TASK REQUIREMENTS –
1. Transcribe the passage on virtual destructors, starting with "obj is a bare" and going on through "a virtual destructor.".
2. Go on with the passage on virtual destructors from the point where it stops.

---- TEXT TO READ

The standard case where you need a virtual destructor is

void foo()
{
   scoped_ptr<Base> obj = factory_returns_a_Derived();

   // ... use 'obj' here ...
}

And the standard case where you don't is

void foo()
{
   Derived obj;

   // ... use 'obj' here ...
}

GMan's code is doing something a little trickier, that turns out to be equivalent to the second case:

void foo()
{
   Base& obj = Derived();

   // ... use 'obj' here ...
}

obj is a bare reference; normally, it would not trigger destructors at all. But it's initialized from an anonymous temporary object whose static type -- known to the compiler -- is Derived. When that object's lifetime ends, the compiler will call the Derived destructor. Normally an anonymous temporary object dies at the end of the expression that created it, but there's a special case for temporaries initializing a reference: they live till the reference itself dies, which here is the end of the scope. So you get pseudo-scoped_ptr behavior and you don't need a virtual destructor.

--------
---- INFORMATION SHOWN

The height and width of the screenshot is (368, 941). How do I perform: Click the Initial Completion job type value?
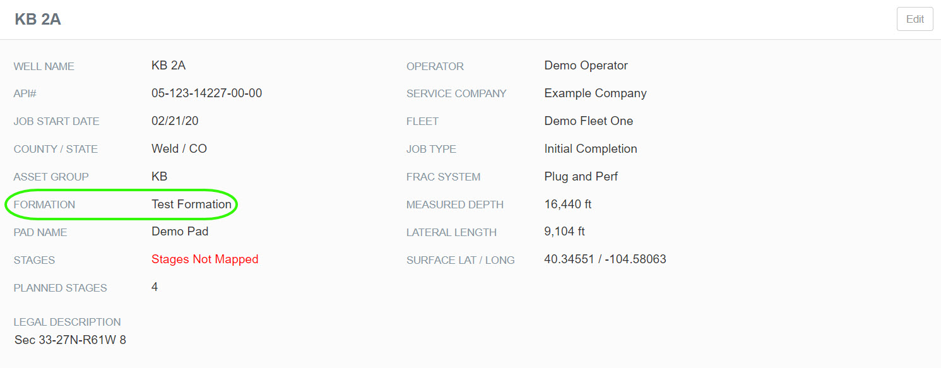(x=590, y=149)
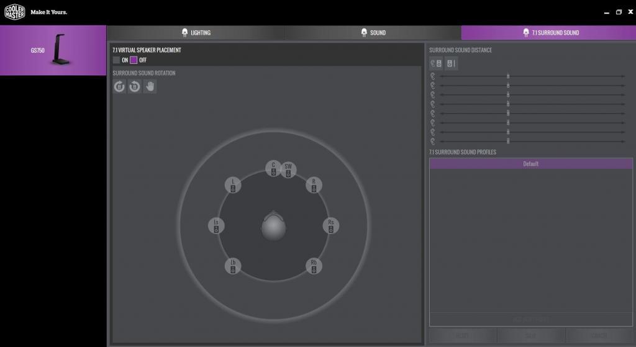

--------

ANSWER SET –
1.
obj is a bare reference; normally, it would not trigger destructors at all. But it's initialized from an anonymous temporary object whose static type -- known to the compiler -- is Derived. When that object's lifetime ends, the compiler will call the Derived destructor. Normally an anonymous temporary object dies at the end of the expression that created it, but there's a special case for temporaries initializing a reference: they live till the reference itself dies, which here is the end of the scope. So you get pseudo-scoped_ptr behavior and you don't need a virtual destructor.

2.
EDIT: Since this has now come up twice: The reference does not have to be const for this special rule to apply. C+98 [class.temporary]/5:

The second context [in which a temporary object is not destroyed at the end of the full-expression] is when a reference is bound to a temporary. The temporary to which the reference is bound or the temporary that is the complete object to a subobject of which the temporary is bound persists for the lifetime of the reference ...

Emphasis mine. There is no mention of const in this language, so the reference does not have to be const.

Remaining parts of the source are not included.